Esta copa de despedida por jubilación sería el irrisorio apogeo de mis relaciones con el Ministerio de Agricultura. Había recogido todos los datos necesarios para preparar mis cursos; bien poco tendríamos que vernos ya; me quedaba una semana antes de irme a Rouen.

Triste semana. Estábamos a finales de noviembre, periodo que el común de los mortales esta de acuerdo en considerar triste. Me parecía normal que, a falta de acontecimientos más tangibles, las variaciones climáticas vinieran a ocupar cierto lugar en mi vida; por otra parte, según dicen, los viejos no consiguen hablar de otra cosa.

He vivido tan poco que tengo tendencia a pensar que no voy a morir; parece inverosímil que una vida humana se reduzca a tan poca cosa; uno se imagina, a su pesar, que algo va a ocurrir tarde o temprano. Craso error. Una vida puede muy bien ser vacía y a la vez breve. Los días pasan pobremente, sin dejar huella ni recuerdo; y después, de golpe, se detienen.

Otras veces tengo la impresión de que conseguiría instalarme de forma estable en una vida ausente. Que el hastío, relativamente indoloro, me permitiría seguir llevando a cabo los gestos habituales de la vida. Nuevo error. El hastío prolongado no es una posición sostenible: antes o después se transforma en percepciones claramente mas dolorosas, de un dolor positivo; es exactamente lo que me esta pasando.

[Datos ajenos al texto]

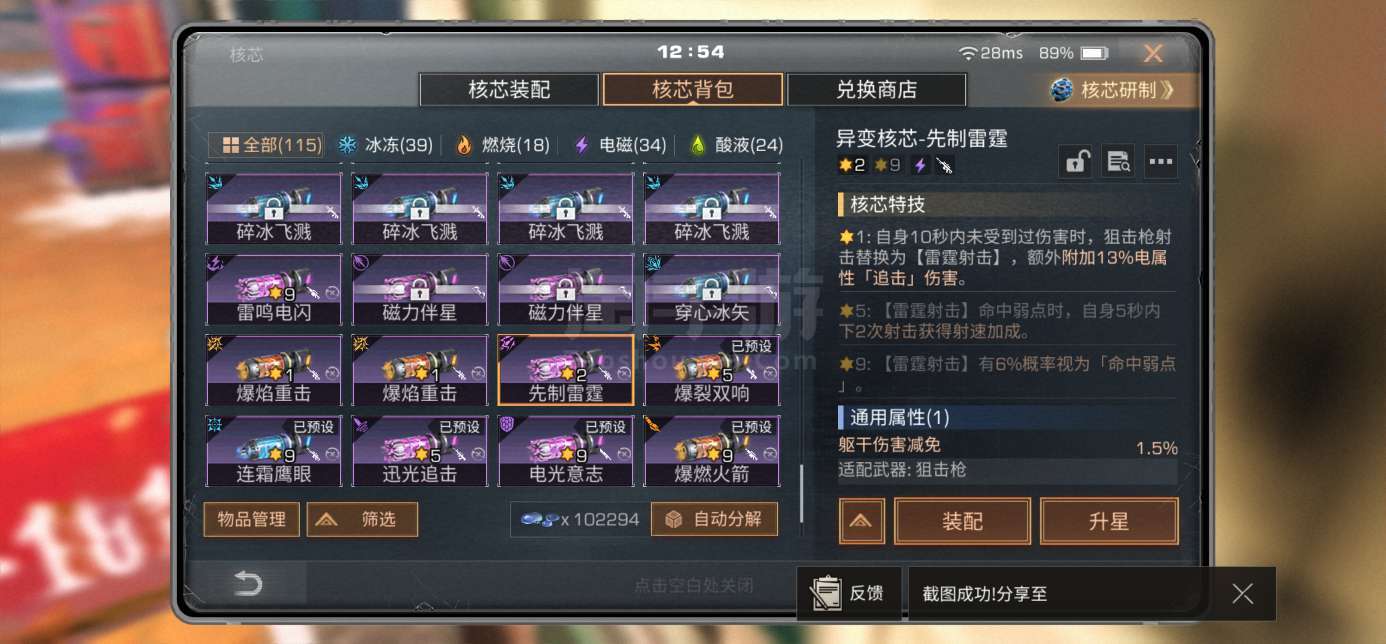Click the back arrow icon
The width and height of the screenshot is (1386, 644).
point(247,584)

Tal vez, me digo, este viaje a provincias me haga cambiar de ideas; en sentido negativo, no hay duda, pero va hacerme cambiar de ideas; por lo menos habrá una inflexión, un sobresalto.

Segunda parte

1

En las cercanías del paso de Bab-el-Mandel, bajo la superficie equivoca e inmutable del mar, se ocultan grandes arrecifes de coral, espaciados de manera irregular, que representan un peligro real para la navegación. Casi no son perceptibles, a no ser por un afloramiento rojizo, un tinte del agua un poco distinto. Y si el viajero de paso se digna recordar la extraordinaria densidad de la población de tiburones que caracteriza esta zona del Mar Rojo (llegan, si no me falla la memoria, a unos dos mil tiburones por kilómetro cuadrado), se comprenderá que sienta un ligero estremecimiento, a pesar del calor aplastante y casi irreal que hace vibrar el aire con un viscoso hormigueo en las cercanías del paso de Bab-el-Mandel.